Con motivo de la venida a Francia de los dos poetas Eugenio Montejo y Rafael Cadenas invitados del Festival de Cine y Cultura Latinoamericana de Biarritz, la revista Poésie 2002, publicó poemas de los dos poetas que yo había traducido. El título del magnífico poema Terredad (Terredad, 1978), que muestra el apego de Montejo a la Tierra, es inventado por el poeta. Tuve que imaginar una palabra a partir de la palabra francesa terrien, habitante de la Tierra: inventé Terriennité. En Trópico absoluto (Trópico absoluto, 1982), subrayé el carácter soberano del trópico, de su luz, en la bella imagen “Esta luz me compendia la vida y la muerte / en un haz de flotantes colores / que mi silencio me dibuja en palabras”, mi traducción es: “Cette lumière rassemble pour moi la vie et la mort /en un faisceau de couleurs aériennes / auxquelles mon silence donne la forme de mots”. La traducción de las imágenes es ardua, hay que restituir el ambiente, las sensaciones, las emociones que se desprenden de ellas, la traducción literal es imposible. En el poema de Rafael Cadenas Ausencia (Una isla, 2000) “Te he buscado, ala de mar, infantil. /Las aguas arrasaron la verde claridad”, tuve que guardar la idea del lugar y del momento y conservar el orden sugerido por el poeta: “Je t’ai cherché, bras de mer ailée de mon enfance. /Les eaux en firent disparaître la verte  clarté./”

           

En lo que se refiere a las otras traducciones que he hecho, como los poemas de Trigo y levadura (Blé et levain) del libro del colombiano Ernesto Mächler (ed.

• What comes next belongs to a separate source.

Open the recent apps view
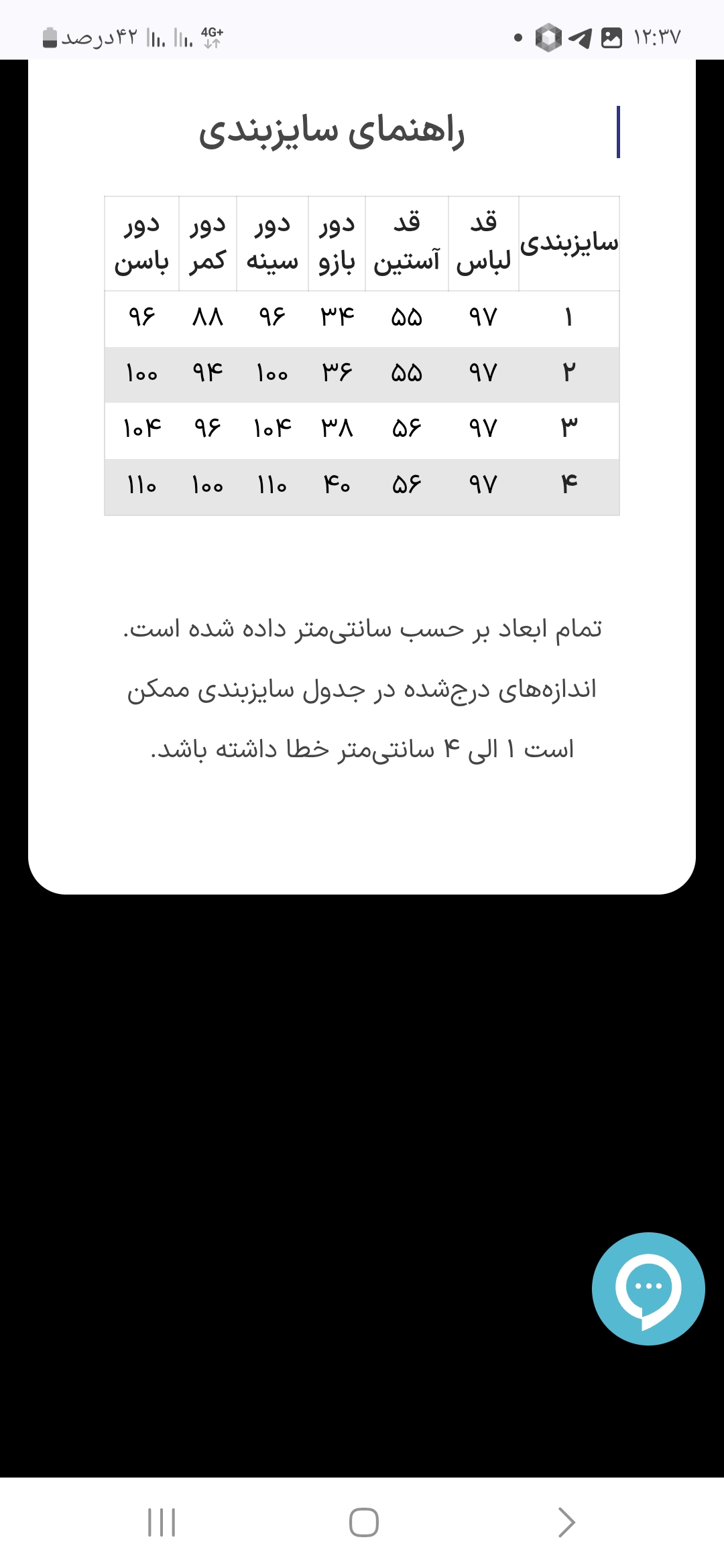Image resolution: width=724 pixels, height=1568 pixels. pos(162,1522)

Mémoire vivante, 2003) o las obras dramáticas del argentino Alejandro Finzi que contienen muchos momentos poéticos, particularmente en las didascalias, o últimamente los poemas del poeta indígena yanacuna Fredy Chikangana (revista siècle 21, n°28, Paris, 2016) puedo decir que traté, como en las obras citadas anteriormente, de aproximarme al autor traducido leyendo otras obras de él para hacer mía su manera de escribir. Pero la traducción perfecta no existe, es una aproximación más o menos lograda de la obra traducida.